Die Kunst zu beleidigen
Franco Volpi
Beleidigungen - von A bis Z
1. Die Beleidigung als letztes Mittel
Die Kunst zu beleidigen ist die ideale Ergänzung zum Handbüchlein Die Kunst, Recht zu behalten, dem Repertorium von achtunddreißig Kunstgriffen, das Schopenhauer zum Selbstgebrauch zusammengestellt hatte, jedoch nicht veröffentlichte.[1] Am Schluß seiner goldenen Sammlung von Schlichen und Tricks, die dazu verhelfen sollen, Streitgespräche und Auseinandersetzungen erfolgreich zu führen, d.h. den Gegner unabhängig von der Wahrheit zu schlagen, erklärt Schopenhauer die Grenzen jeder Argumentationstechnik und somit die Unentbehrlichkeit einer weiteren, äußersten Waffe: Begegnet man einem klügeren und geschickteren Gegner, dann helfen keine dialektischen Kunstgriffe, keine Verschlagenheit in der Rede mehr. Auf der diskursiven Ebene der Argumentation werden wir unvermeidlich geschlagen werden. Das bedeutet jedoch noch nicht, daß die Partie schon verloren ist. Es bleibt als extrema ratio - so legt Schopenhauer mit einem unverfrorenen Tip nahe - ein letzter, niederträchtiger Kunstgriff, der achtunddreißigste in seinem Katalog, der folgendes einschärft:
"Wenn man merkt, daß der Gegner überlegen ist und man Unrecht behalten wird, so werde man persönlich, beleidigend, grob. Das Persönlichwerden besteht darin, daß man von dem Gegenstand des Streitens (weil man da verlornes Spiel hat) abgeht auf den Streitenden und seine Person irgend wie angreift: man könnte es nennen argumentum ad personam, zum Unterschied vom argumentum ad hominem: dieses geht vom rein objektiven Gegenstand ab, um sich an das zu halten, was der Gegner darüber gesagt oder zugegeben hat. Beim Persönlichwerden aber verläßt man den Gegenstand ganz, und richtet seinen Angriff auf die Person des Gegners: man wird also kränkend, hämisch, beleidigend, grob. Es ist eine Appellation von den Kräften des Geistes an die des Leibes, oder an die Tierheit".[2]
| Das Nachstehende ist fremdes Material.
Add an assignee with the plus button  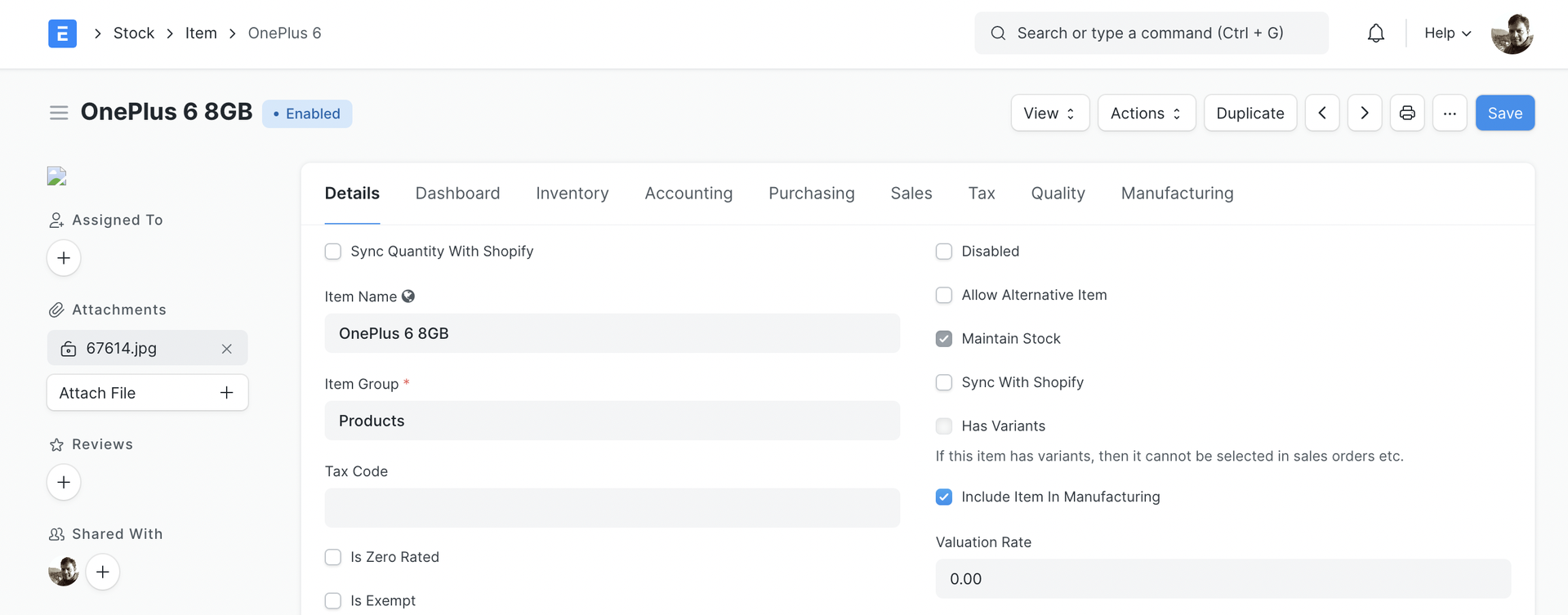tap(64, 258)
Schopenhauer fügt weiter hinzu: "Diese Regel ist sehr beliebt, weil jeder zur Ausführung tauglich ist, und wird daher häufig angewandt".[3] Was man wohl schon in der Antike wußte: "Wie sollte nicht auch den Sophisten das Mittel bekannt gewesen sein, durch welches Jeder sich Jedem gleich setzen und selbst die größte intellektuelle Ungleichheit augenblicklich ausgleichen kann: es ist die Beleidigung. Zu dieser führt daher die niedrige Natur eine sogar instinktive Aufforderung, sobald die geistige Überlegenheit zu spüren anfängt".[4]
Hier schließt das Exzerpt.